> **Try it**
Determine how many lines in the records include "below". Write the number and nothing more.

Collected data
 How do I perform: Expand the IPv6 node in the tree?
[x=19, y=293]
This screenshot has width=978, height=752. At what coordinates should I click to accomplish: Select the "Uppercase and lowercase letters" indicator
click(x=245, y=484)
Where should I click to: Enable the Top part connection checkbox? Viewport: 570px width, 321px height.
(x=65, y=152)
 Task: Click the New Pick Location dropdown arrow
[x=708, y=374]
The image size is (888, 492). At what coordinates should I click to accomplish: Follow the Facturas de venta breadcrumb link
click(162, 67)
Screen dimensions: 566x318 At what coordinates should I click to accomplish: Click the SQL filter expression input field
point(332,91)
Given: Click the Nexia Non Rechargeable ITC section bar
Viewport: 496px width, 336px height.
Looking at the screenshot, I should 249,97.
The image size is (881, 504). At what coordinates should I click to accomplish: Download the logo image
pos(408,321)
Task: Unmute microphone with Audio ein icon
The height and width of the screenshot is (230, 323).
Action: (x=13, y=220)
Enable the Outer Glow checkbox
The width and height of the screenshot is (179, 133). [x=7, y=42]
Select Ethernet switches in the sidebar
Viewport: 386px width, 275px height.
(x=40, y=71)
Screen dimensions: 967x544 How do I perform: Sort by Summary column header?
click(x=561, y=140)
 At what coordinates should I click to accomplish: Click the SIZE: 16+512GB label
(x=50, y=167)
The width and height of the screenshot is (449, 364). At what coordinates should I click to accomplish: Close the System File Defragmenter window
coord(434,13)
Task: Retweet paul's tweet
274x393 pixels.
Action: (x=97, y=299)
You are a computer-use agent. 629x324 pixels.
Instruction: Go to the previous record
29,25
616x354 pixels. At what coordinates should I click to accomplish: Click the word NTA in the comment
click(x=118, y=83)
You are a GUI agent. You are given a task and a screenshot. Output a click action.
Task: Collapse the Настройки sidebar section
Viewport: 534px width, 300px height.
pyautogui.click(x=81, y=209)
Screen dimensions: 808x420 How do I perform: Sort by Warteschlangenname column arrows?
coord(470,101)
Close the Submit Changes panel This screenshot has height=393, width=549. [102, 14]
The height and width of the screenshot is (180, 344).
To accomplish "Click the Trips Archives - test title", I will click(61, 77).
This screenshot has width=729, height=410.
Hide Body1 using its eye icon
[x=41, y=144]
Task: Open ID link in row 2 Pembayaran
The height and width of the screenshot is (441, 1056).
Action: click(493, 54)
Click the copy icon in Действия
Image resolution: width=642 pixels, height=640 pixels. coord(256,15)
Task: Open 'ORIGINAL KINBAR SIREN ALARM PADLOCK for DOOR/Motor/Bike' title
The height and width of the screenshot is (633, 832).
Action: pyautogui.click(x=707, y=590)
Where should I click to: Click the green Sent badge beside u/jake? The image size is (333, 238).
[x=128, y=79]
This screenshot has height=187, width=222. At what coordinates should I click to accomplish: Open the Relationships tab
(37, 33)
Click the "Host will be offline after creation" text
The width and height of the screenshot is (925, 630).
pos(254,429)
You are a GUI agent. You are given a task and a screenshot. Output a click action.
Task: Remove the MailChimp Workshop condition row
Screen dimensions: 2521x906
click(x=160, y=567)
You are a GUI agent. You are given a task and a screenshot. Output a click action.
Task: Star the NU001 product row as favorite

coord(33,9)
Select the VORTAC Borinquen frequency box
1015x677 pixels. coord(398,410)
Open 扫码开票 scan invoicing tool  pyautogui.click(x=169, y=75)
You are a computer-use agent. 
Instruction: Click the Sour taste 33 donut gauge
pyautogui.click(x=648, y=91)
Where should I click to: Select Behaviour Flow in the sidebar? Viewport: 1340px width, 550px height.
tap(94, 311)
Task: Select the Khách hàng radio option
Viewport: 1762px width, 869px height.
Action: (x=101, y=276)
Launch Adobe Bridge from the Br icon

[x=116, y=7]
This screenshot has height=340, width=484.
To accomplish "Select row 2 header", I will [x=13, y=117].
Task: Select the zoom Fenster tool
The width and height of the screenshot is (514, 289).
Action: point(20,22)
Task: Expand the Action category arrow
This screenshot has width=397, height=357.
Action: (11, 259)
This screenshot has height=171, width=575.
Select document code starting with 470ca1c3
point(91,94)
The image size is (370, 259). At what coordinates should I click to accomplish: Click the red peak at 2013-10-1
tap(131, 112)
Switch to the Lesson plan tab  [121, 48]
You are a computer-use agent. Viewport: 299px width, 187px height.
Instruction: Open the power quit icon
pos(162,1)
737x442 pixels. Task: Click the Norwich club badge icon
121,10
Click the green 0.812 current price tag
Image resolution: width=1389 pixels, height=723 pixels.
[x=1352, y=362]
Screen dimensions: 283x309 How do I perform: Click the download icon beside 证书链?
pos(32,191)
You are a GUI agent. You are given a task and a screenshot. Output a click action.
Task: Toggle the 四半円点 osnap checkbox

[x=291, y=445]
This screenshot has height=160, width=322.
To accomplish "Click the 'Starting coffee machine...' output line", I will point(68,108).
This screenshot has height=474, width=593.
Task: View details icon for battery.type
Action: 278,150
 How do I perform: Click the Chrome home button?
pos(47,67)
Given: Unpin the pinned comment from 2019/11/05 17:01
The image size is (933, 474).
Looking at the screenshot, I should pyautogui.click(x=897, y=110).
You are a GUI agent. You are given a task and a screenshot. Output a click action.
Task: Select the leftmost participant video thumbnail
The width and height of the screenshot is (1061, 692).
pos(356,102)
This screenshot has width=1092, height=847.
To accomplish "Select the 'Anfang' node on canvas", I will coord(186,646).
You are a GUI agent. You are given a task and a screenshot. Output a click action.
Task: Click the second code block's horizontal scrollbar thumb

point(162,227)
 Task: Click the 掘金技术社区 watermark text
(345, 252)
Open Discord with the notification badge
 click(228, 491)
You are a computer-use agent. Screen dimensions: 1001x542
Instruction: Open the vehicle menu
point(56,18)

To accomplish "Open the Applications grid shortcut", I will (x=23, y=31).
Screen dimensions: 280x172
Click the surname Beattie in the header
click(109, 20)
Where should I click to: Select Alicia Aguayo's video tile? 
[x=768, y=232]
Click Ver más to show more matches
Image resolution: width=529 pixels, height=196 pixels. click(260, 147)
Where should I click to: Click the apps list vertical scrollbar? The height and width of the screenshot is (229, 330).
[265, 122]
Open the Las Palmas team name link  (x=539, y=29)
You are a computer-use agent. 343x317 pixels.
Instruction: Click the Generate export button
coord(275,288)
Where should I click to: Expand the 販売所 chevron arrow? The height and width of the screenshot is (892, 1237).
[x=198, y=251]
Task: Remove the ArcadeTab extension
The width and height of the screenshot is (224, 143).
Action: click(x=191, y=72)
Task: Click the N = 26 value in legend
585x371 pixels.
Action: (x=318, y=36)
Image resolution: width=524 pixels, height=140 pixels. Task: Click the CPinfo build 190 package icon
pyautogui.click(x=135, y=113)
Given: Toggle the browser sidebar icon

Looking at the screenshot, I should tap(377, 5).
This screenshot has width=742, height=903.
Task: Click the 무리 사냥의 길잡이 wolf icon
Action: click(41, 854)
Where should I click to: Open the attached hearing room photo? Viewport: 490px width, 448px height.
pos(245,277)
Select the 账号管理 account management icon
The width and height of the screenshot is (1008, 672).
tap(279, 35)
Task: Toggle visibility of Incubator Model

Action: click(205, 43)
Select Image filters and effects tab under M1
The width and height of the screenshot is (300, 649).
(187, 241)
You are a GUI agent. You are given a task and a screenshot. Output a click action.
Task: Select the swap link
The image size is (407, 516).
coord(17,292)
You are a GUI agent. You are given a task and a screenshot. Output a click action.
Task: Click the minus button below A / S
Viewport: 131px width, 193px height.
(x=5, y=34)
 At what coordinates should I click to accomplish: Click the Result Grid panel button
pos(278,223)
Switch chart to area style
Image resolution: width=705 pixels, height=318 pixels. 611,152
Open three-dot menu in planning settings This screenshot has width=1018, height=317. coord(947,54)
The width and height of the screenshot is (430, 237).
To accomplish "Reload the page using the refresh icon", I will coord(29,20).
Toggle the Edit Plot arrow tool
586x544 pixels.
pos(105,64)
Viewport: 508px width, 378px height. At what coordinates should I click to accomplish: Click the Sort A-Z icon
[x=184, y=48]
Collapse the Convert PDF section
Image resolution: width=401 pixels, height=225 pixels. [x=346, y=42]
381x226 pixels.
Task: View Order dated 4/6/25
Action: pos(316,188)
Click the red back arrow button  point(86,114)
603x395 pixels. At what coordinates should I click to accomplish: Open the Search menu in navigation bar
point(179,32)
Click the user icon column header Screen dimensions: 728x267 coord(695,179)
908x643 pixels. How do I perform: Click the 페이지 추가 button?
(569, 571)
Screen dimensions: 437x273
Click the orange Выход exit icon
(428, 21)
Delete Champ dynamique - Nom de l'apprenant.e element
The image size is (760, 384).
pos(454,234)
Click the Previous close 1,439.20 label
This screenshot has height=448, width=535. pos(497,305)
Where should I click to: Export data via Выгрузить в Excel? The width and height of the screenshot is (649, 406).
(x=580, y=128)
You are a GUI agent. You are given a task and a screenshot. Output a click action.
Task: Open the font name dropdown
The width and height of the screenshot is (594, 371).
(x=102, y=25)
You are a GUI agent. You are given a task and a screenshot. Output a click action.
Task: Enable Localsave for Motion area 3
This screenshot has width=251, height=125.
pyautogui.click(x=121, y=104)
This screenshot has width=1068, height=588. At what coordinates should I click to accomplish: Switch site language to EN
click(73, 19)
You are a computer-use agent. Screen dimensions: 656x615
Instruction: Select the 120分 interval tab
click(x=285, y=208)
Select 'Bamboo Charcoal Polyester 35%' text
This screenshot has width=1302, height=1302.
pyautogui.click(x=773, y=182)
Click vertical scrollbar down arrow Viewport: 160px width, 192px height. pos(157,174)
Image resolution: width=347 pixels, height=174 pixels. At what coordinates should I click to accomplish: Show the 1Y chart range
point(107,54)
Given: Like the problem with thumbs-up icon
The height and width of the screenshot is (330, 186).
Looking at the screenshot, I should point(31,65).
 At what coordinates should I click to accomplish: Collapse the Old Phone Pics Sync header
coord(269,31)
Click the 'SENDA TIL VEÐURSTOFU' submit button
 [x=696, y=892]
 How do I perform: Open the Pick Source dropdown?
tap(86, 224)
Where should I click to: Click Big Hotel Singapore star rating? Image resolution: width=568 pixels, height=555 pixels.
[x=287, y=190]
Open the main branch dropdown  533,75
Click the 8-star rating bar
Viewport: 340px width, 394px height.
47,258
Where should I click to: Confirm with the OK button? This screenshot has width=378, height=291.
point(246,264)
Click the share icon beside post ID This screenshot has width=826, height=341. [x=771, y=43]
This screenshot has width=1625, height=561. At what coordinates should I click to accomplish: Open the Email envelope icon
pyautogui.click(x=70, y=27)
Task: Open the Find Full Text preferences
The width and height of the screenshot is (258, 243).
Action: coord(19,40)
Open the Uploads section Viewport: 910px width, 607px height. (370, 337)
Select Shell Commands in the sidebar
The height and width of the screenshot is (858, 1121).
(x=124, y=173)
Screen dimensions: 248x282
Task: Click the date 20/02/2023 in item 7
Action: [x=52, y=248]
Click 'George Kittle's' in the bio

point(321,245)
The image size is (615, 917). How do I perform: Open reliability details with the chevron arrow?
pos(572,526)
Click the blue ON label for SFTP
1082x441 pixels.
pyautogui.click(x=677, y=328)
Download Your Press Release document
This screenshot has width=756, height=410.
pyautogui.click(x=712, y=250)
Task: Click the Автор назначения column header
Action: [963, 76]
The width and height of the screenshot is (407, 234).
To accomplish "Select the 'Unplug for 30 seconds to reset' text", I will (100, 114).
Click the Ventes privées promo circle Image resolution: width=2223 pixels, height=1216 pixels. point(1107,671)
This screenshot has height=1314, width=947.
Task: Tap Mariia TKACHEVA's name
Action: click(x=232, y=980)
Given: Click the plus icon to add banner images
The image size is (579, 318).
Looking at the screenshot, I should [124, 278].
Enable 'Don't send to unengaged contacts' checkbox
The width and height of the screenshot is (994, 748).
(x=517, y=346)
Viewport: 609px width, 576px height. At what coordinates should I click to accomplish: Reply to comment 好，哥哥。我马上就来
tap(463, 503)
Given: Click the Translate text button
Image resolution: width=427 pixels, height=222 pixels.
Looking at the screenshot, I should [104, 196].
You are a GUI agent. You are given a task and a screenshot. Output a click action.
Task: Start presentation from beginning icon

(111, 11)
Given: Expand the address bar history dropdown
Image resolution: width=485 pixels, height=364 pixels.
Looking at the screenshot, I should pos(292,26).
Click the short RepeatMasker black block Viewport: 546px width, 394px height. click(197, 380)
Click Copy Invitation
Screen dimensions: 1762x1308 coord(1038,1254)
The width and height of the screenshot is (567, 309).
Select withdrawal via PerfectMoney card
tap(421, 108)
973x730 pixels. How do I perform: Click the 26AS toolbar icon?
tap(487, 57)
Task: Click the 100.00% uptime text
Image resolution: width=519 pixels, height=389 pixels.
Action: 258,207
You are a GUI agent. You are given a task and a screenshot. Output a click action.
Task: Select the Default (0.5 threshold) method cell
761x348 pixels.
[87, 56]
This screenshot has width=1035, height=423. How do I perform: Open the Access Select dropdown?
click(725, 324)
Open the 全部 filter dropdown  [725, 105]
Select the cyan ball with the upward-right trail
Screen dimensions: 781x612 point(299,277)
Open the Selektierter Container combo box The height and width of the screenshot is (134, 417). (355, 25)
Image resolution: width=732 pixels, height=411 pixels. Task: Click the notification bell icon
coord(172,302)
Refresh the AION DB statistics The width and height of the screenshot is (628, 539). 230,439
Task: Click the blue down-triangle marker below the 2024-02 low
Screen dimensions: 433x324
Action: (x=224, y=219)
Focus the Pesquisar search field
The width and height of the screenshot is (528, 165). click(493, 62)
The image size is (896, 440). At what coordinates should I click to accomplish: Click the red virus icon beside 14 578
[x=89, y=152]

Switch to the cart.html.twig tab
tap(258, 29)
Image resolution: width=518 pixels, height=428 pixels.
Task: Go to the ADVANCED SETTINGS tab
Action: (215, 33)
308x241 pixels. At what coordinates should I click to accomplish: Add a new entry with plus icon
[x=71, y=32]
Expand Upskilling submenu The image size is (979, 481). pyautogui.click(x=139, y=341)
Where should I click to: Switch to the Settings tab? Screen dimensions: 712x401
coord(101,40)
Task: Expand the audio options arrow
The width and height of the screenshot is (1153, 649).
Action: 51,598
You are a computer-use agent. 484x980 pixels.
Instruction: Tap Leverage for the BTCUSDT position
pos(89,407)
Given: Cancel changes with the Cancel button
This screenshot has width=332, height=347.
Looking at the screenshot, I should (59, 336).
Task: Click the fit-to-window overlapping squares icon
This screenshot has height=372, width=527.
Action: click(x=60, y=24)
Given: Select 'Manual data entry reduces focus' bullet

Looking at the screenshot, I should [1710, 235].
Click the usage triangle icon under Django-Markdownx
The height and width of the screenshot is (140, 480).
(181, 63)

> **Exercise response**
2